### What you are asked to do
How many of the lines in the material below contain the word "Open"? Give the number alone.
*** Data provided ***
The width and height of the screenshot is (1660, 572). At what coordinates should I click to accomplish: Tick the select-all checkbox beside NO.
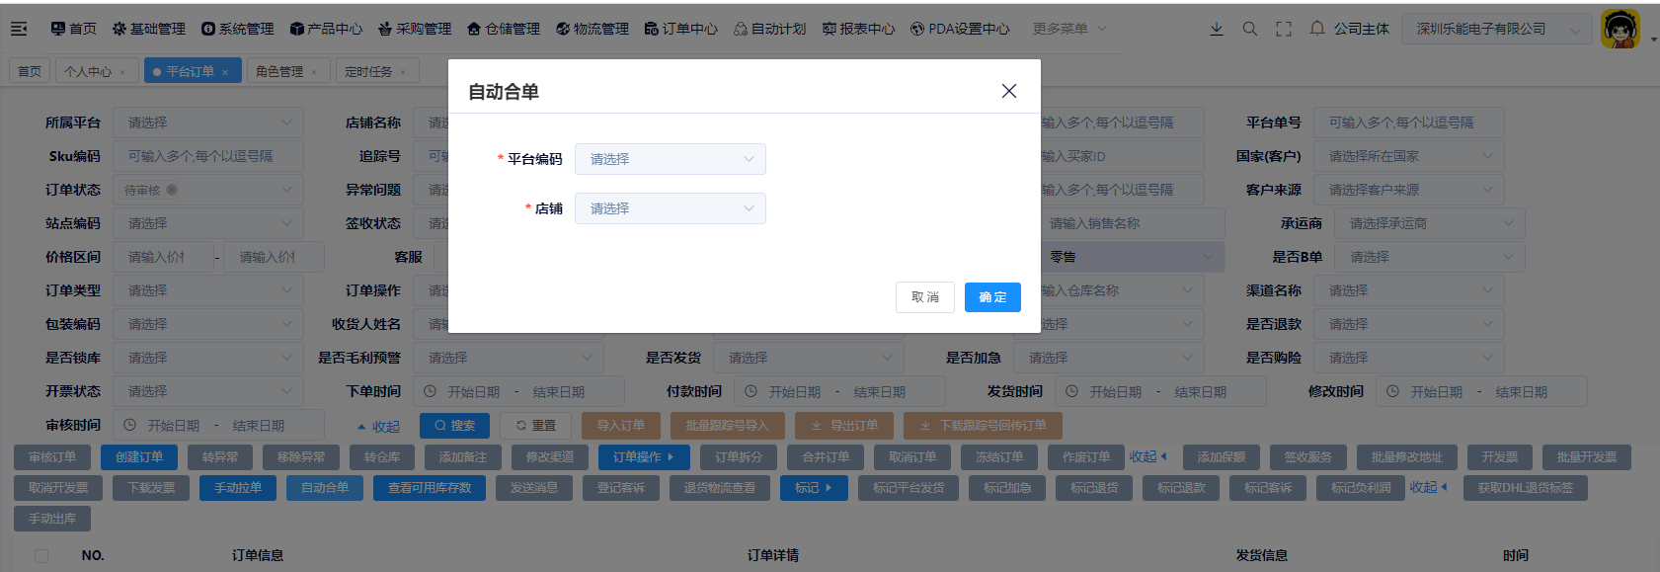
*** End of Data provided ***
*** Data provided ***
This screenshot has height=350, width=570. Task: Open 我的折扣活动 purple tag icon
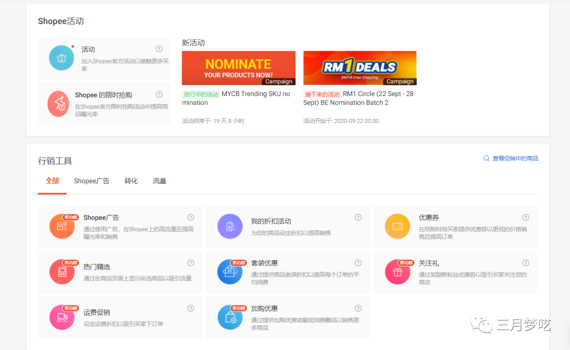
*** End of Data provided ***
*** Data provided ***
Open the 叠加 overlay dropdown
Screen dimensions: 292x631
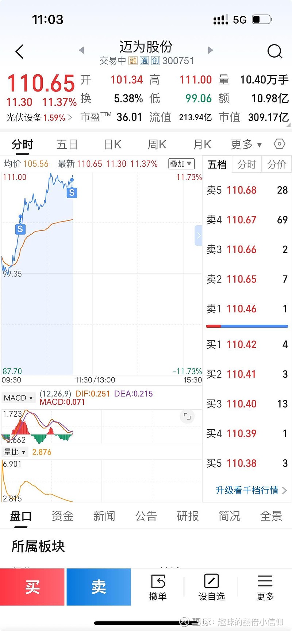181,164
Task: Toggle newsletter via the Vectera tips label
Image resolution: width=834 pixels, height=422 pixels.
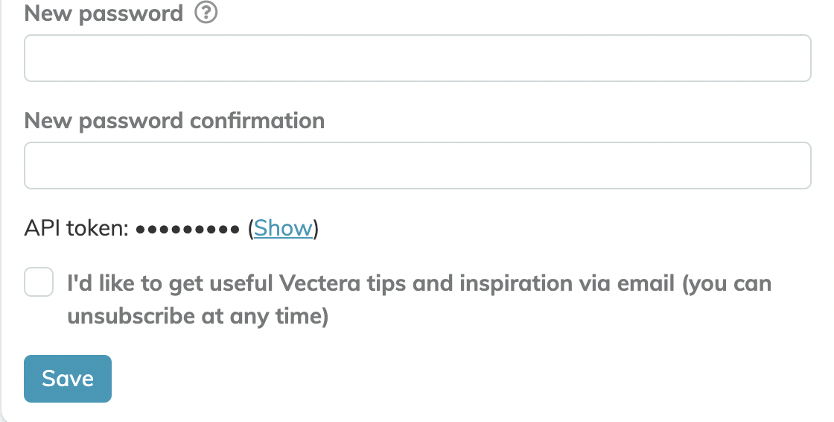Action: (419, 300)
*** End of Data provided ***
### Written answer
2